Here's the thing. Nina Gold helped champion Daniel Craig for the role years ago — and Craig was also largely a theatre actor at the time, not a household name. If Gold is running the search again, it makes sense she'd be looking for the same kind of raw material.
Jacob Elordi — the studio's reported pick

Elordi, 28, Australian — which apparently isn't a deal-breaker despite the usual "British or bust" tradition. He's been on Amazon's radar since mid-2025, when Variety reported that he, Tom Holland, and Harris Dickinson topped the studio's initial wishlist. Resume: Euphoria, the Oscar-nominated Frankenstein, Wuthering Heights. At 6'5", he'd be the tallest Bond in franchise history.
In May 2026, gossip account Deuxmoi claimed that Amazon had offered Elordi the role and that filming starts in October. Neither claim has been confirmed by the studio, the actor, or anyone in an official capacity.
Harris Dickinson — the quiet contender
Dickinson, 29, East London. The one who keeps showing up on every list without generating the loudest headlines. Resume: Beach Rats, Triangle of Sadness, The King's Man, Babygirl. He directed his first feature — Urchin — which won the FIPRESCI Prize at Cannes 2025. He's also set to play John Lennon in Sam Mendes's upcoming Beatles biopics, which could complicate his availability.
Bond producers have historically loved this type: young enough to anchor a decade of films, serious enough to bring depth, not yet defined by a single franchise role. The Beatles commitment is the main question mark.

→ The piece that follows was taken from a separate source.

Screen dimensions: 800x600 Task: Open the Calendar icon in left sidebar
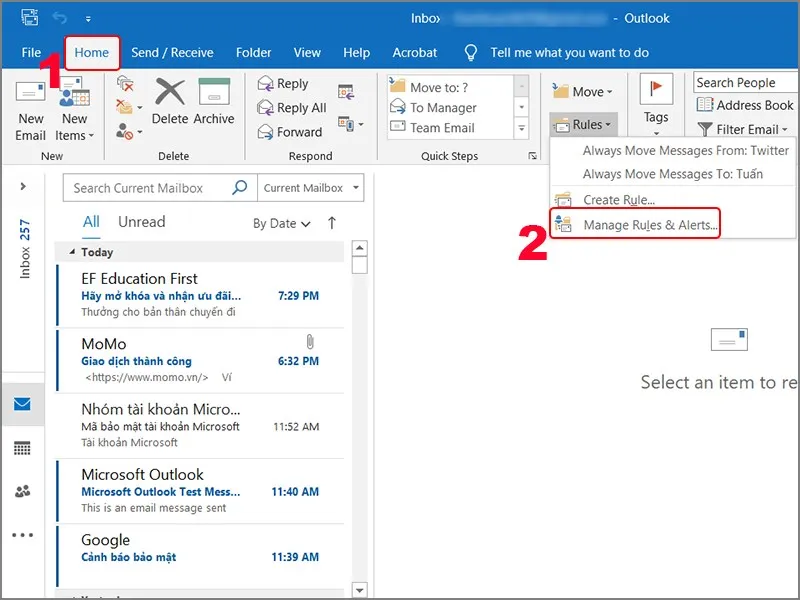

Aaron Taylor-Johnson — the one who almost had it
The name that's been floating around the longest. Back in 2024, some outlets reported — prematurely — that Taylor-Johnson had already been cast. He became an Omega ambassador (the watch brand most associated with Bond), screen-tested, met with producers. Everything pointed in his direction.

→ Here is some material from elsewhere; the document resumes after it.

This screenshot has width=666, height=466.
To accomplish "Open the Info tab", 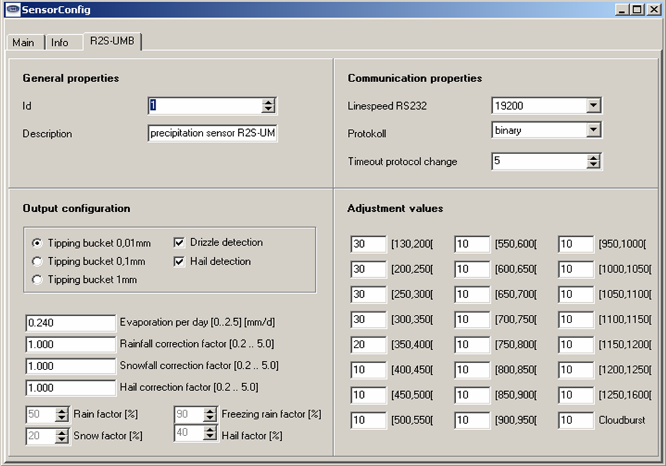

Then it fizzled. Taylor-Johnson is 35 now. Amazon reportedly wants someone under 30 who can carry the franchise for a decade-plus. His odds have been gradually declining in betting markets throughout 2026. Still in the conversation — but the momentum has moved elsewhere.

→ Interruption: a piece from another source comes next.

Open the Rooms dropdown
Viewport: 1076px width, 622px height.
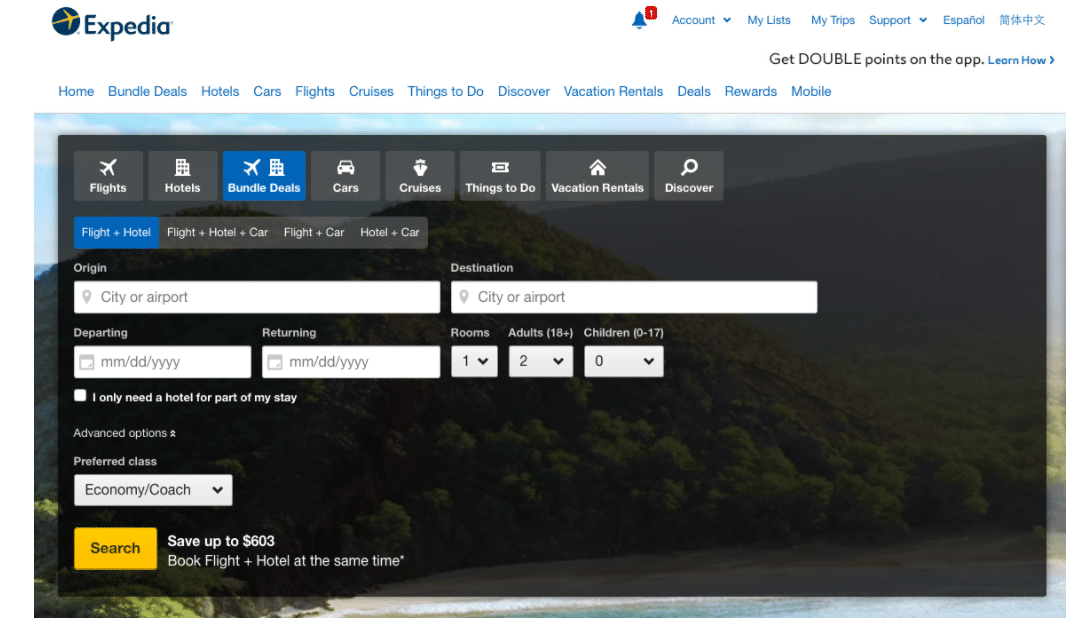pos(474,362)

Damson Idris — the wildcard
Idris, 34, British-Nigerian. Best known for Snowfall and his role in F1 alongside Brad Pitt — a film that earned a Best Picture nomination. Prada brand ambassador. Has a forthcoming Miles Davis biopic that could show even more range.
Whether the franchise is ready to cast a Black actor as Bond is a separate conversation. Idris Elba was the subject of the same speculation for years — nothing came of it. Damson Idris is a generation younger and a different proposition, but the question will follow him regardless.
Who's been ruled out
A few names to stop hoping for:
- Idris Elba and Henry Cavill — too old for the direction Amazon is going.
- Tom Holland — was on the initial Variety shortlist, but too closely associated with Spider-Man for most people to take it seriously.
- Cosmo Jarvis (Shōgun) — his representative flatly denied the audition rumors.
- Taron Egerton — took himself out, telling interviewers: "I'm not a good choice for it. I think I'm too messy for that."
What to expect
The script isn't finished. Villeneuve still needs to complete Dune: Part Three before he's fully on board. Amazon's head of film, Courtenay Valenti, told CinemaCon 2026 they're "taking the time to do this with care and deep respect." Filming likely won't start until late 2026 or early 2027.
History offers one useful pattern: almost every actor who was publicly tipped as the "next Bond" during the rumor phase ended up not getting the role. Craig, Brosnan, Dalton — none were the frontrunner when the speculation was at full speed. The person who actually gets cast tends to come from slightly left field.
Right now, Turner has the most momentum. Francis signals an unexpected direction. Elordi is the studio's apparent preference. And somewhere, Nina Gold is probably watching audition tapes of someone whose name hasn't leaked yet. That's usually how it goes with Bond.